Tutto il mondo è un’arma
L’intelligenza artificiale è molto temuta perché, ovviamente, ha un potenziale rivoluzionario rispetto agli assetti esistenti. Gente che perde lavoro, danni che possono essere introdotti nella società utilizzandola male, problemi che si generano. Di per sé, però, l’intelligenza artificiale non è un’arma. Può diventarlo se usata come tale (i robot intelligenti usati nei campi di battaglia, i droni militari) oppure se usata a vanvera (applicativi che prendono decisioni critiche per le persone, con delle conseguenze). Cosa può succedere, ancora?
Semplice, servono linee guida e responsabilità. Questo lo capisce chiunque e il lavoro fatto dal Garante italiano è stato molto importante anche dal punto di vista simbolico e politico: ha mostrato che il mondo delle ai e le modalità di utilizzo non è un mondo “legibus soluto“, un mondo senza regole. Questo è un settore che deve essere normato, guidato verso un quadro più ampio che si chiama società e che quindi ha delle regole e dei modelli di comportamento. Non c’è niente di straordinario, se non il fatto che diamo sempre questa incredibile “licenza di uccidere”, cioè gradi di libertà enormi, a chi produce e commercializza le tecnologie.
Certo, senza questa libertà, se tutto dovesse essere certificato e regolato a priori, ammazzeremmo l’innovazione e la velocità del progresso. Ma una eccessiva libertà produce il far west che a sua volta provoca danni alle persone, sia direttamente che stravolgendo interi settori dell’economia e della società. È un gioco difficile, che richiede equilibri complessi, non intuitivi, che devono essere ben pensati, saggiamente, da parte di persone capaci di interpretare il mondo come un sistema molto più ricco e complicato di quello che non viene semplificato sistematicamente sui social, dal marketing, dalla politica e dai giornalisti.
Una terza metafora: i martelli etici
Il martello però deve essere visto non solo dal punto di vista del suo utilizzo. C’è anche il lato della produzione, cioè il lato di chi i martelli li produce. E qui la metafora in realtà non c’è tanto, ma è fondamentale trovarla lo stesso. A prescindere da come vengono usati, è importantissimo capire come vengono fatti. Potremmo parlare di “martelli etici*, nel senso che i martelli devono essere fatti con materiali estratti nella maniera corretta e da fabbriche in cui si lavora in maniera responsabile, legale, senza violazioni delle normative.

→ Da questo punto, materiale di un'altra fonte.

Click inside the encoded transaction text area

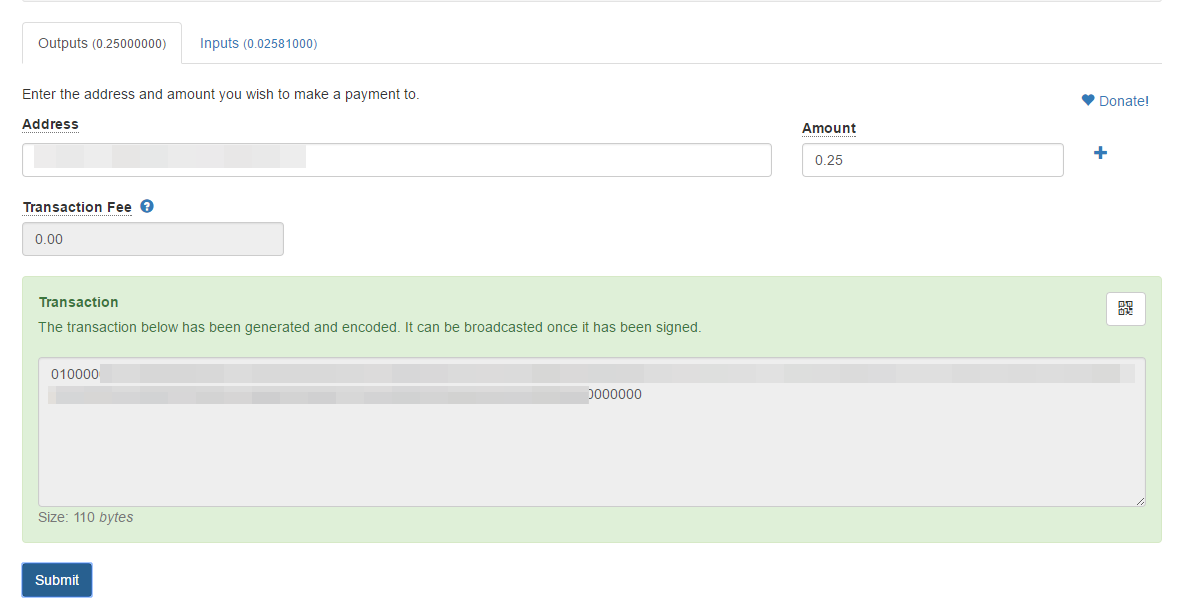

Qui casca l’asino dell’intelligenza artificiale, però: il martello, cioè l’intelligenza artificiale, diventa un oggetto che viene prodotto in un modo molto poco etico. La fase di addestramento è fatta sostanzialmente appropriandosi di tutti i dati in circolazione, fregandosene di copyright e diritto d’autore ma anche di bias introdotti nella rete neurale o nel modello di machine learning e di altre manchevolezze. I martelli vengono prodotti in maniera non etica e con materiali oltretutto fallati.
Questo è il problema al quale bisogna fare riferimento e che non deve essere dimenticato perché ci costringe a fare un ragionamento più ampio su come e chi produce martelli. La fase della scoperta è decisamente passata, adesso siamo arrivati alla fase dell’evoluzione, dell’addestramento per la produzione, del raffinamento dei prodotti, nella pulizia delle funzioni. E questo lavoro richiede una discreta attenzione a quel che succede dietro le quinte, sul versante produttivo.
L’intelligenza artificiale è bella, preziosa e risplendente, come i diamanti. Ma non deve essere sporca di sangue, metaforicamente parlando: deve essere prodotta nel modo giusto. Sennò è sbagliata.